Aus all der Ehrung der Reliquien Irmengard, aus den klaren, lobvollen Grabinschriften, besonders dem beschriebenen Bleitäfelchen können wir das sichere Zeugnis entnehmen, dass der seligen Äbtissin Irmengard seit unvordenklichen Zeiten religiöse Verehrung erwiesen wurde. Aus neuester Zeit sind viele Gebetserhörungen bezeugt. Deshalb wurde von der bischöflichen Behörde in München der Informationsprozess begonnen, um die Bestätigung der Verehrung der Seligen vom Heiligen Vater zu erhalten. Hierzu wurde abermals eine Grabesöffnung vorgenommen. Der 13. Juli 1922 war ein großer Tag auf Frauenchiemsee. Kardinal Erzbischof Dr. Michael Faulhaber von München mit Mitgliedern der Seligsprechungskommission, Gelehrten und sonstigen Zeugen war in eigener Person gekommen. Das Grab wurde geöffnet, der Zinnsarg aus dem Marmorsarg gehoben, sein Inhalt und die ganze Lage genau in Augenschein genommen, untersucht, vermessen, fotografiert und protokolliert. Von dem heiligen Leib ist fast das ganze Knochengerüst vorhanden, nur das Haupt fehlt. Man wird es schon anfänglich als Reliquie anderswohin gegeben haben. In feierlicher Prozession wurden die ehrwürdigen Überreste, die man zum größeren Teil wieder in den alten Zinnsarg, das übrige in einen Reliquienschrein legte, getragen von vier Nonnen, in den Chor des Klosters eingeführt. Ehrfurcht und heilige Freude glänzte auf den Gesichtern aller, die dem hehren Akt beiwohnten, der sich unter den alten hohen Münsterhallen wie ein Stück aus längst entschwundenen Tagen abspielte. Zuversichtlich ist die Hoffnung, dass den Bittschriften sämtlicher Bischöfe Bayerns und Deutschlands, zahlreicher hoher und höchster Herrschaften, der Ordensfrauen und vieler anderer geistlichen und weltlichen Personen um Anerkennung des Kultes der seligen Irmengard von Rom Erfüllung gewährt werden wird.
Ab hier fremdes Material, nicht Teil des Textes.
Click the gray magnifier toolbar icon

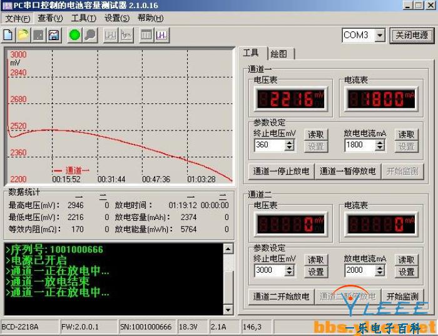click(x=90, y=34)
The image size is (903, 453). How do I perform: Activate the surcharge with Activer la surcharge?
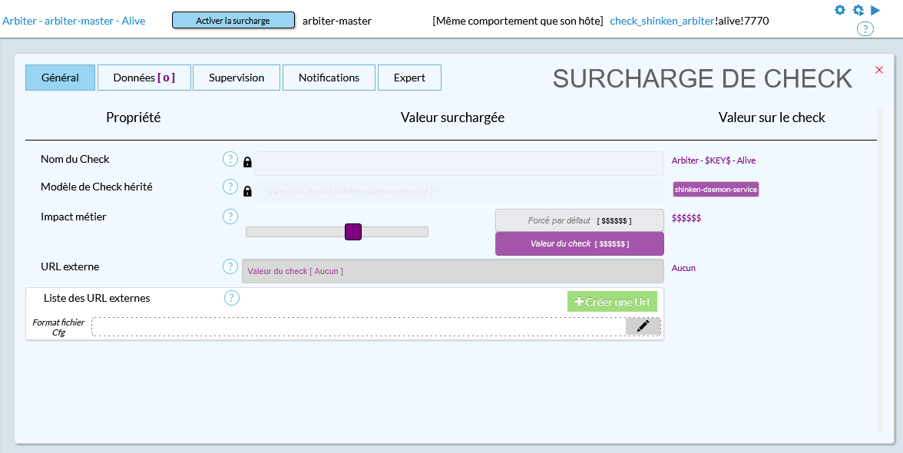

Die selige Äbtissin gibt uns diese Meisterlehre aus dem Grab: „Alpha und Omega“, Anfang und Ende eures Lebens gehöre Christus! Er sei euer einziger König und Herr! „Kreuz – Licht“: Kreuz und Leiden soll euch allezeit so lieb sein wie das klare Licht, wie Trost und lauter Freude! „König – Gesetz“: Christus, euer König, sei auch der Gesetzgeber, die Regel und lebendige Richtschnur aller eurer Handlungen! „Amen“: So soll es sein! Dann werdet ihr euch allezeit freuen im Herrn, der euch nahe ist als Gott und König eures Herzens. Und hinwiederum werdet ihr euch erfreuen eines gesegneten Andenkens bei den Menschen, denen euer mildes Wesen, eure Heiligkeit, kund geworden!